Mais alors, comment une petite bourgade comme Cornil peut-elle autant mobiliser ? Comment un petit club devant composer avec des moyens financiers et humains limités peut-il permettre un craquage d’une quarantaine de torches et le déploiement d’un tifo géant ? « On a commencé gentiment avec une petite bâche simple, puis l’appétit vient en mangeant comme on dit et on a fait des trucs gigantesques, on a pas peur de le dire. C’était le plus grand tifo du centre-ouest, se réjouit Vincent. On a un ultra marseillais qui adore faire les tifos, il est bon dans la création. Baptiste fait les banderoles, il millimètre tout au rétro-projecteur et tout ce qui est artifices et fumigènes, on voit ça ensemble. » Une organisation aux petits oignons qui ne posent aucun problème financièrement parlant : « On se cotise à chaque fois, comme un club ultra ou une association, confirme Arnaud. On a un groupe Facebook et on définit de combien on a besoin pour acheter des bidules. » Comprendre, pas besoin d’avoir un club de Ligue 1 pour s’éclater autour d’un terrain.
Un condensé de bonnes idées et d’animations qui ont permis au FJEP Cornil de se forger une petite réputation dans le football corrézien, au point de surprendre certains adversaires au départ. « Ça n’a jamais vraiment été mal pris, même s’il y avait des petites remarques au début avec des gardiens qui demandaient à l’arbitre de virer les jeunes qui faisaient le bordel derrière les buts, mais ils font ce qu’ils veulent, sourit Arnaud. En vrai, c’est inhabituel en district de voir des mecs taper sur des tambours ou craquer des fumigènes. Les gens ont compris notre délire maintenant, ils ont compris qu’on était dans le second degré à fond. » Une façon de s’amuser alors que le stade de Ligue 1 le plus proche est à plus de deux-cent kilomètres, à Bordeaux, mais aussi une manière d’afficher la fierté pour sa commune et de pratiquer l’autodérision, les membres du club n’ayant pas du tout envie de se prendre au sérieux. « Les gens savent qu’on est un club familial, on est pas là pour être irrespectueux des autres et les échos sont rarement négatifs, souligne Vincent. Le cheminement, c’est de prendre du plaisir. On aime notre village et on a envie de le faire connaître. En plus, on a zéro pression de la part de la présidence, on est libre de faire ce qu’on veut, on est chanceux pour ça. » Beaucoup de satisfaction et une grande question : l’identité cornilienne peut-elle perdurer après la fusion ?

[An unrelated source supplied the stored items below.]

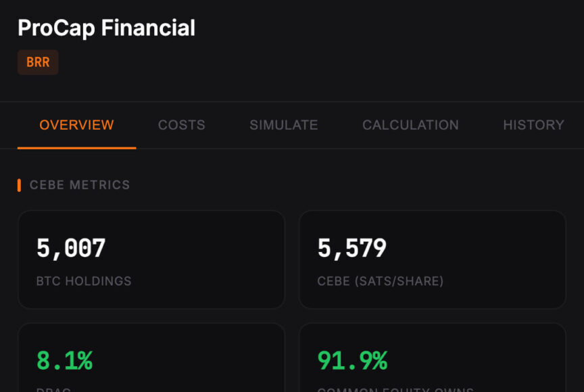Click the partially visible Common Equity Owns label
This screenshot has height=392, width=584.
[x=395, y=389]
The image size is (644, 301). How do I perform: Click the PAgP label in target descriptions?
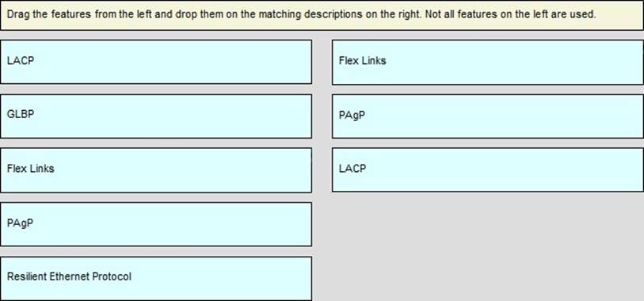tap(352, 116)
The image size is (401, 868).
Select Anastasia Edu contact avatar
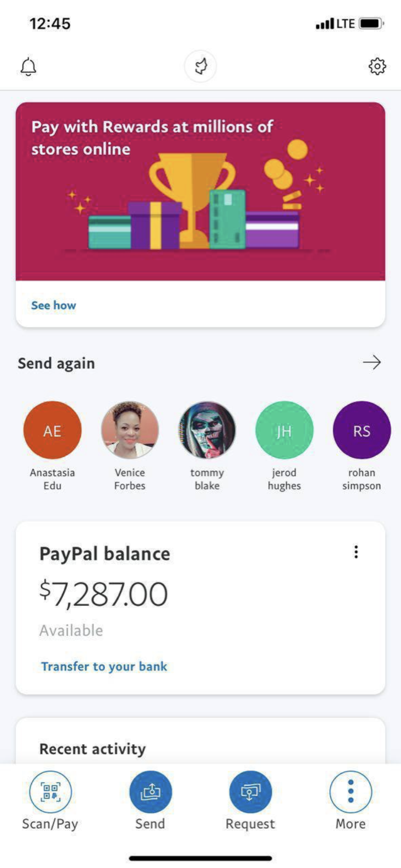click(52, 430)
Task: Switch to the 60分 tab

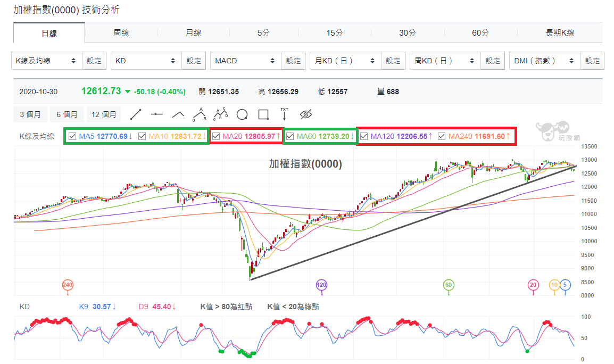Action: [x=480, y=33]
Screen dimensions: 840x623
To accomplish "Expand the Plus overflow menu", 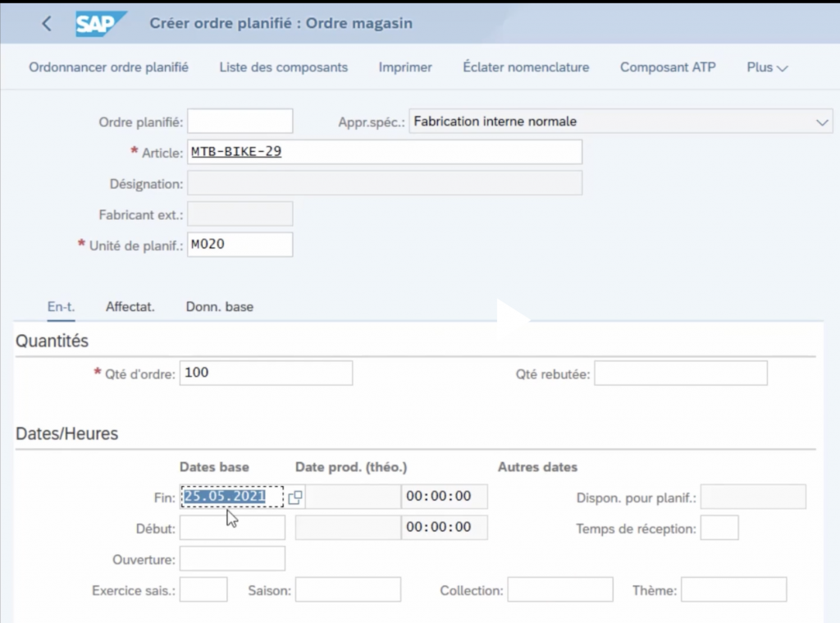I will [x=767, y=67].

La naissance d’un nouveau club
Car cet été, une page s’est définitivement tournée à Cornil. La section foot a disparu pour laisser place à la création du Football Club Cornilois Fortunadais (FCCF), le fruit de la fusion entre le FJEP Cornil et l’AS Laguenne-Ste Fortunade-Lagarde Enval. La conséquence des difficultés à faire vivre un club de foot dans les territoires ruraux, faute de dirigeants et bénévoles. « Il y a de plus en plus de villages qui n’ont pas les moyens financiers et humains pour tenir, déplore Arnaud. Donc t’es obligé de fusionner pour rester compétitif. Il y a deux choix : soit on sait qu’on ne peut pas aller plus loin que la D1 avec nos infrastructures et on risque une rechute, soit on se fait un projet sportif cohérent et ça passe par une fusion. » Un nouveau défi pour les Corniliens – dont le club n’a jamais évolué au-dessus de la D1 -, qui voulaient attendre d’être en meilleure santé sportivement pour acter une fusion qui était envisagée depuis près d’une décennie. « Quand on était plus bas que le club voisin, on ne voulait pas se faire bouffer dans une fusion, éclaire Arnaud. Cette année, il y avait deux poules en D1, Cornil a terminé troisième dans la sienne et Fortunade a fini à la deuxième place dans l’autre. C’est cohérent en matière de niveau, l’équipe première sera un mix des deux. »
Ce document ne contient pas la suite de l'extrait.